The 2011 Hamilton Airshow was absolutely amazing. After a 10 year hiatus, the show returned this year, and the organizers truly outdid themselves. If you're a fan of aircraft of any sort, and especially if you like WWI and WWII planes, I hope you enjoy this set of blog posts. Follow the link at the bottom of each page to see all 4 parts.

Photographically, as this blog shows, I shoot a lot of birds. It's an enjoyable pastime, and provides endless opportunities to get creative with shooting technique. Shooting aircraft either at a local airport or at an airshow is equally challenging and rewarding.

On this past weekend I took 3 cameras, my main rig, a Canon DSLR with various lenses, a 3D Fuji camera, and also a Canon HD video camera. On the DSLR alone I took 600 shots, and at the time I'm writing this I've only had a chance to go through the shots taken with the DSLR.

Shooting on the tarmac, I used a wide-angle lens to capture as much of these glorious planes as possible. Later standing near the taxiway and runway where the planes were taking off and landing, I used a handheld 400mm lens.

Technique-wise, I was aiming to do a number of things with my shooting. Of course it's important to keep everything in focus, so fast shutter speeds are important, however I also went with slower shutter speeds (1/60th - 1/80th of a second), which allowed blurring of the background while I panned as the aircraft flew by. An additional reason for a slower shutter-speed is to blur the propellers and show motion. At higher shutter speeds the props get frozen which can be an odd appearance for an in-flight aircraft.

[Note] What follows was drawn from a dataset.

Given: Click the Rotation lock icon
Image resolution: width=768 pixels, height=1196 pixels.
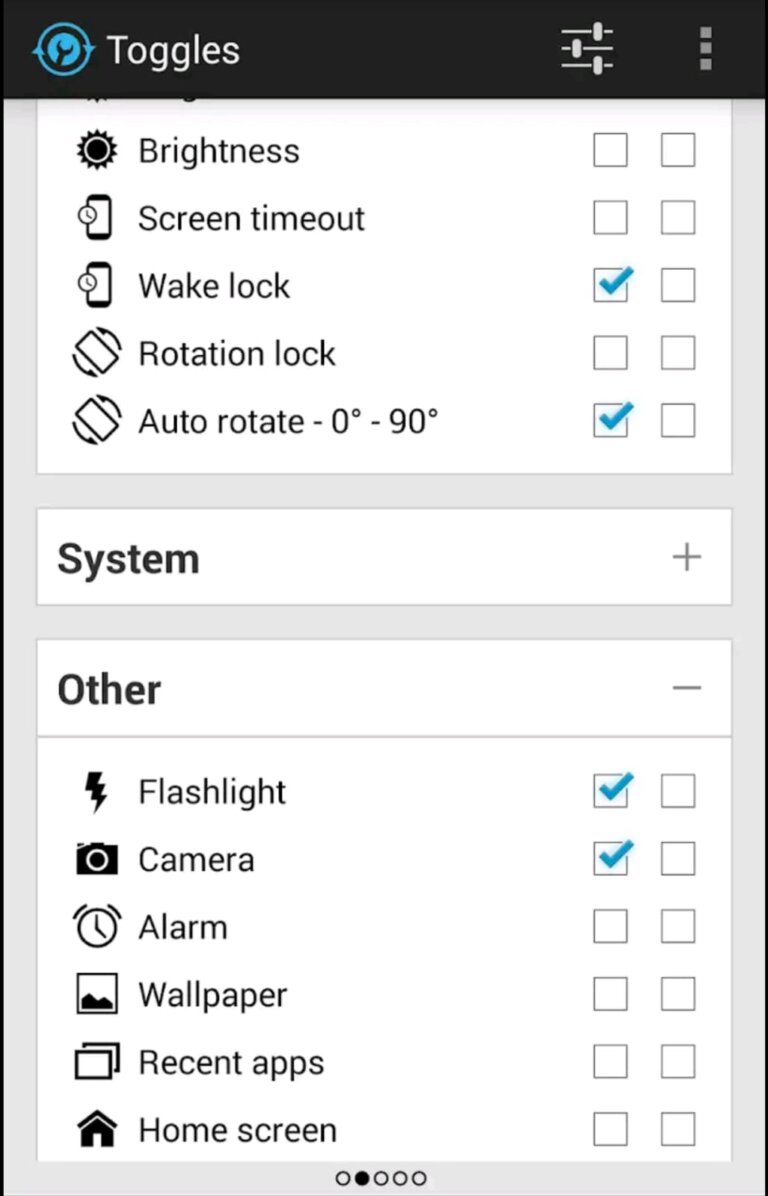Looking at the screenshot, I should click(96, 353).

The Hamilton Air Show was better than shows like the Toronto Air Show because prior to the aerial performances, visitors were able to walk around in the hangar and on the tarmac and see all the awesome planes on site. People were even able to board the larger planes, which is an opportunity you won't find at most shows.

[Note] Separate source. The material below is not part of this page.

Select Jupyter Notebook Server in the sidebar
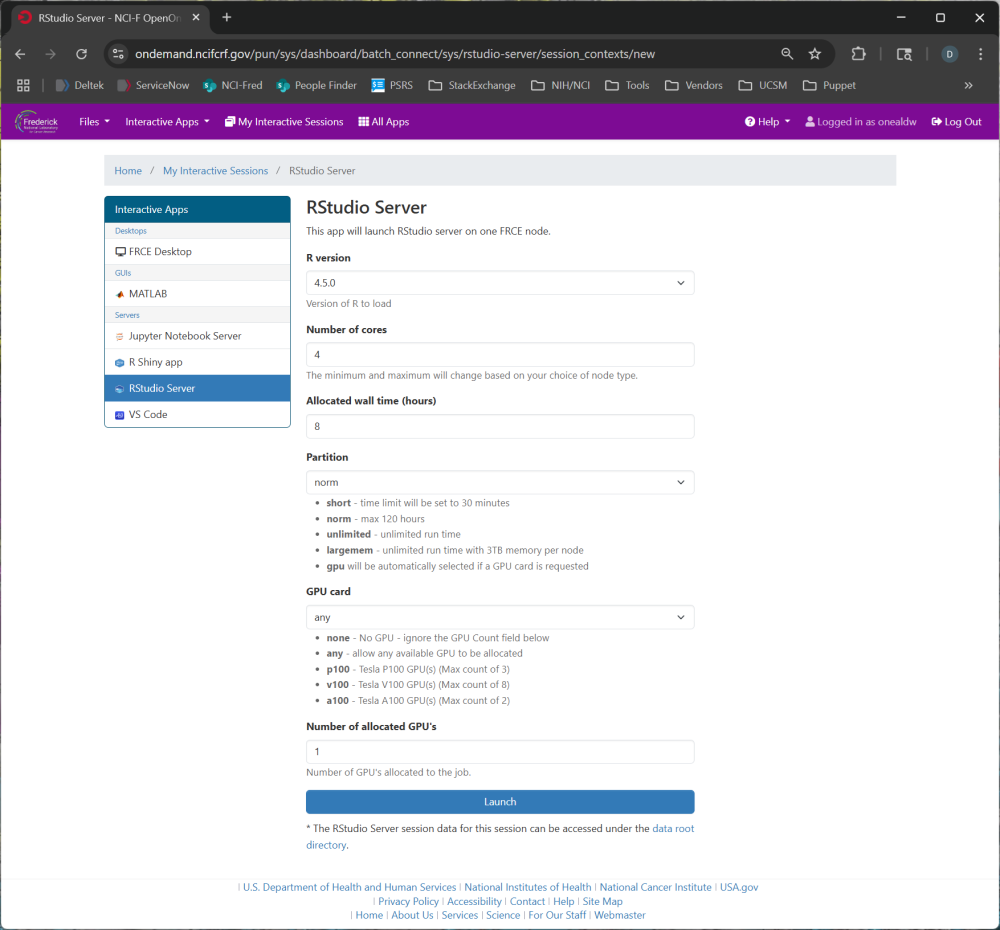 pos(185,336)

Due to the volume of aircraft present at the show, I've broken this post up into a series of posts so you can see each type and era of aircraft separately. Enjoy!

At the bottom of each post you can navigate to the next part.

Part 1 - WWI Era

Part 2 - WW2 Fighters

Part 3 - Trainers

Part 4 - Bombers






Click for moreJun 6, 2011 - A Visit to the Brampton Great War Flying Museum

This past Sunday the weather was awesome so I decided to pay a visit to the Brampton airport and their Great War Flying Museum to see what winged wonders might be taking flight.

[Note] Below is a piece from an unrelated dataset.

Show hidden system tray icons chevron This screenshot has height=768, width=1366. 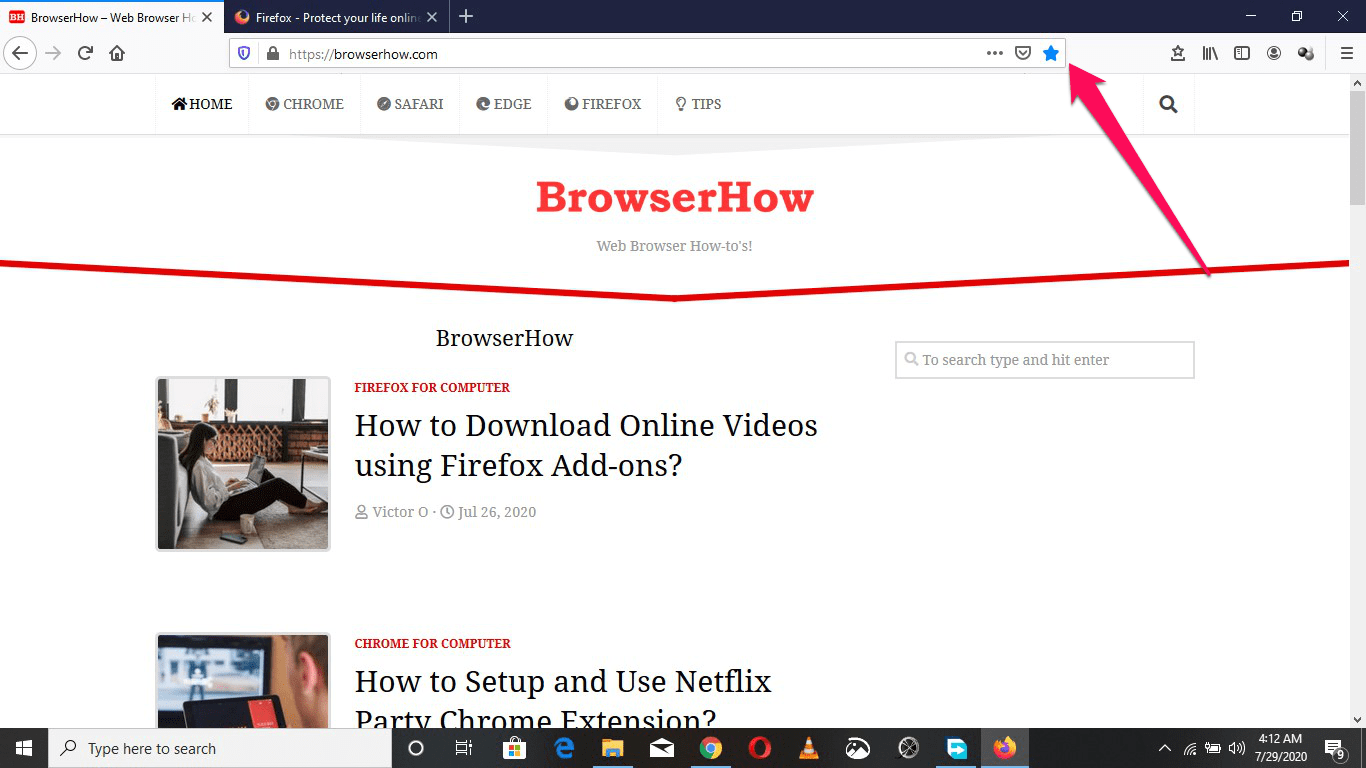coord(1164,748)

The Great War Flying Museum is a very cool place to go when you've got the itch to be around vintage aircraft. Along with the hangar full of WWI planes, you can take a self-guided tour through the museum, where they have displays of scale model aircraft, uniforms, medals and more.

The Brampton airport is where I usually depart from when doing simulated flights on my computer, so visiting it is a virtual homecoming of sorts... From Brampton I usually fly into Toronto's YYZ or Billy Bishop (island airport), or I sometimes head north to Collingwood airport on the shore of Georgian Bay.

Upon arrival at the airport, the packed parking lot told me something was happening. As it turned out, SOAR (Southern Ontario Amazing Race) was taking place and one leg of the adventure was at Brampton airport, where contestants took to the air to locate a landmark they'd afterwards need to find by car.

After watching Cessnas and Pipers taxi and take to the air, I made my way over to the museum and hangar, which was far more exciting.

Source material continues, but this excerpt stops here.